One could argue, that, for example, every single frontend component, that is not technology-agnostic, does not satisfy this requirement. For example, if we had a very generic Vue 2 component that is used in different frontend apps but is incompatible to Vue 3, this already could be a problem. Owners of one app cannot decide to upgrade to a newer version without imposing the decision to upgrade on the maintainers of the shared library (or vice versa)1. This, in turn, brings either additional compatibility and maintenance overhead for the team owning the shared component or, even worse, will require all other apps to be upgraded as well.
The DRY principle itself did not really say anything about code. However, I mainly hear it in the context of avoiding code duplication. Therefore, let’s get back to the origins and see how we can put the DRY principle into a context, where it makes sense.
Every piece of knowledge must have a single, unambiguous, authoritative representation within a system
A piece of knowledge, in my opinion, can be anything from documentation, data over code to processes. Therefore, we need to make sure that for everything we document, there is exactly one document that describes it.
And for every information, there is only one entry in the database. And every algorithm is only implemented once.
Food for thought: When we document code, aren’t we actually violating the DRY principle, as we are creating two representations of a fact (the code and the documentation)?
Sounds extrem? Yes, it is. However, the second part of the sentence comes to the rescue: ”within a system”
From my perspective, the DRY principle only makes sense, when we see a system as something that is maintained by a single team in a single context.
With this definition, I would argue that code reuse within an app maintained by a single team is okay, while code reuse across multiple teams, by default, is not. The same is true for data.
This also seems to fit what we usually see in microservice architectures, where we in general avoid sharing code between services via libraries but rather encourage code duplication. And where we rather duplicate data and live with eventual consistency instead of force on single data model onto all services.
The DRY principle is good, if it makes us think about the pros and cons of repeating vs. not repeating ourselves. Whenever we think about this topic, we need to respect the trade-offs of those decisions which cannot be made general but have to be made on a case-by-case basis.

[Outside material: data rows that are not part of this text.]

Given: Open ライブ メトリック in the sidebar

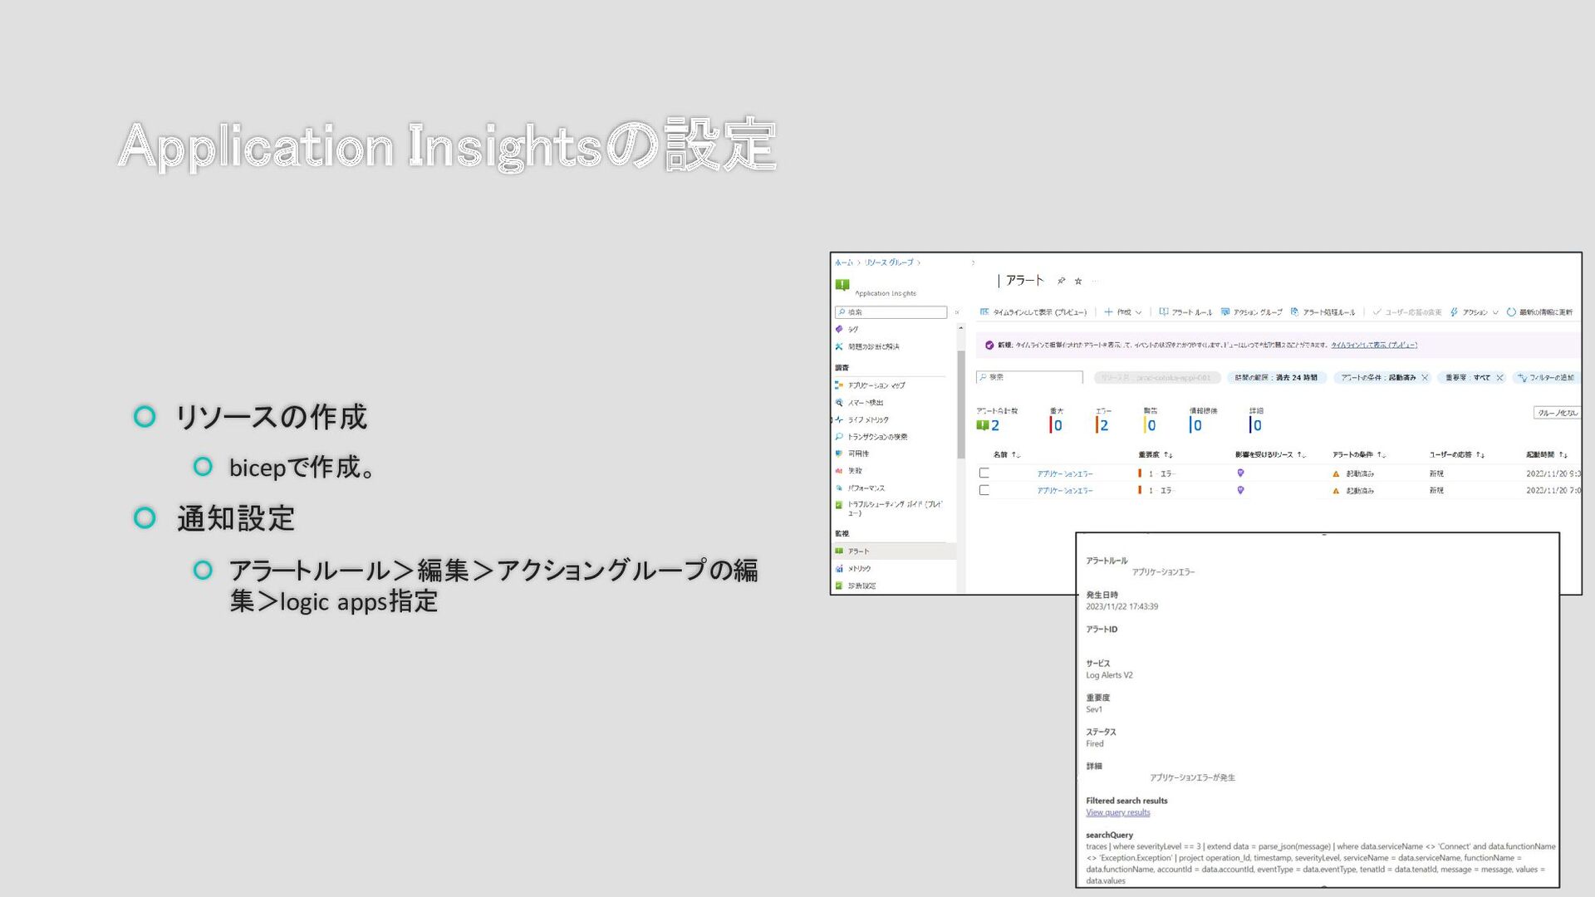Looking at the screenshot, I should 867,419.
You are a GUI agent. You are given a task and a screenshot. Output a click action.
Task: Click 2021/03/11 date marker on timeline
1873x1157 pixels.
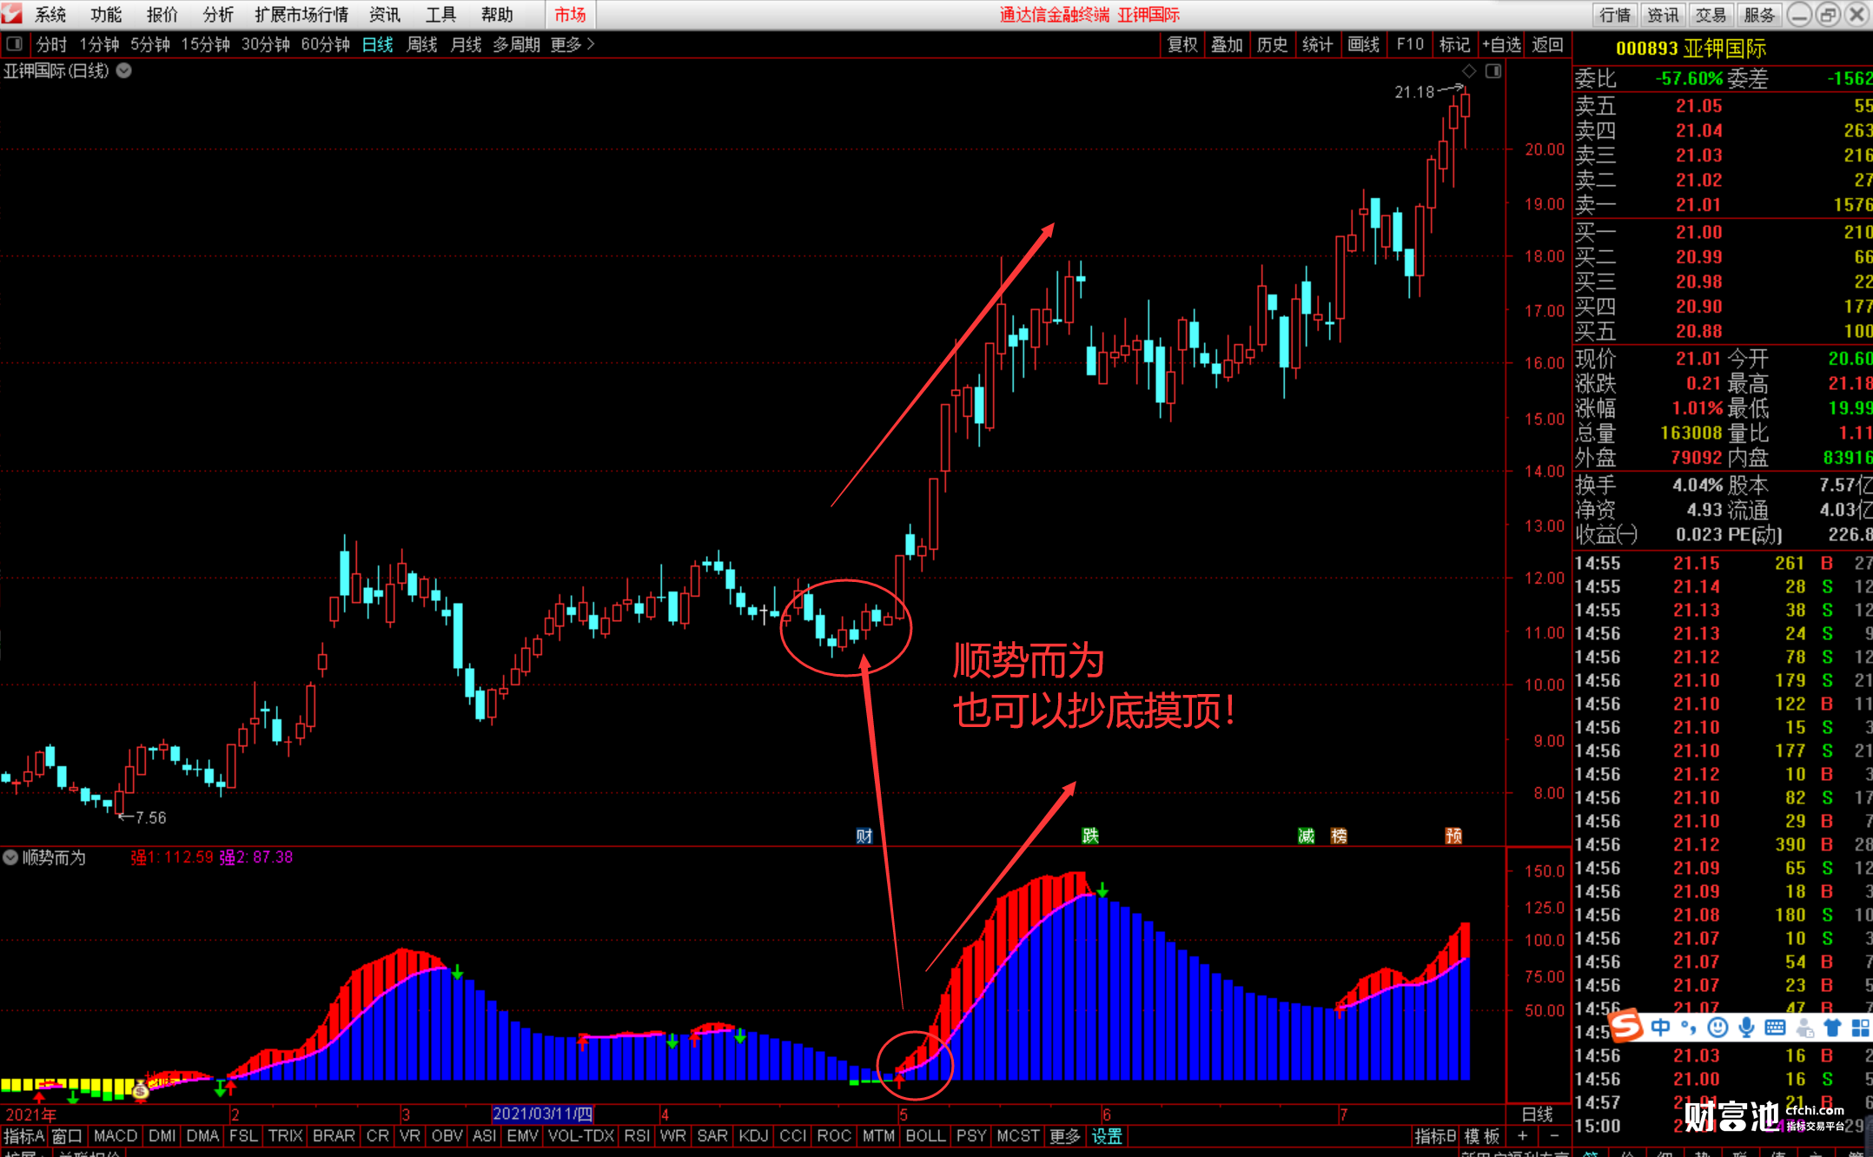[x=542, y=1114]
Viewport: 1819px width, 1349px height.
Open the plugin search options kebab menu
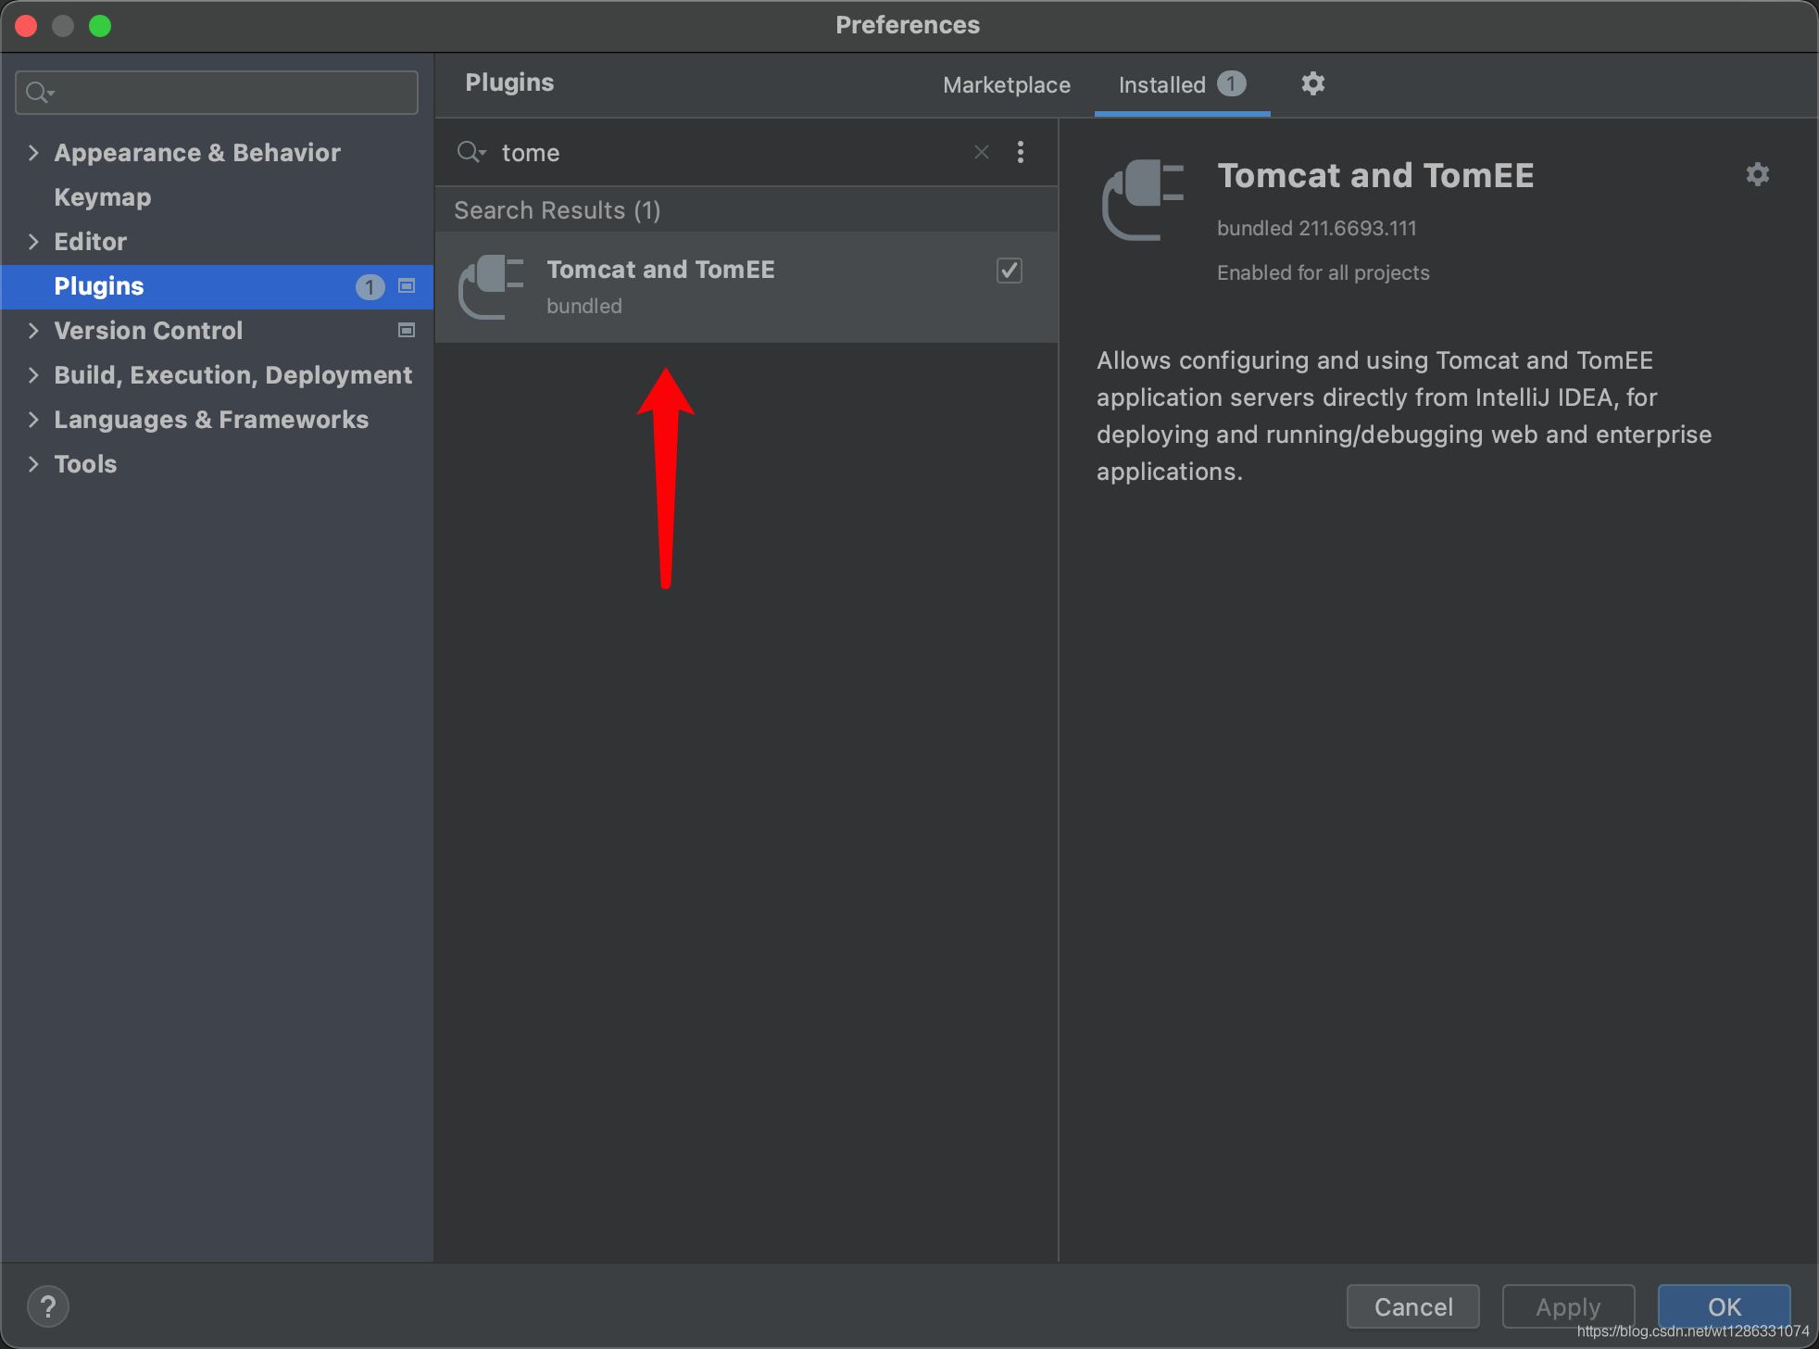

I see too much code reuse and would wish for people to be more comfortable duplicating code, when it is about sharing code between teams. Often this approach will lead to faster results and will allow teams to change their implementations according to the needs in their context without depending on other teams.
That said, I still believe that DRY within a single context and team can be a valuable principle.
Remark: There is nothing wrong with using components that are provided by another team, of course. However, it is crucial, that these components are officially owned and provided by that team as the interface of their system with clearly defined requirements and a clear purpose.
- My colleague Philipp Giese wrote an interesting article about the DRY principle and how its application affects coupling and cohesion of software components.
- Of course, there are other strategies, such as writing additional compatibility layers, but such layers often bring additional complexity and need to be maintained properly. The latter approach might be okay, if the same team maintains all apps. If the dependencies, however, span across teams, this is certainly an approach that does not scale to more than a handful of teams.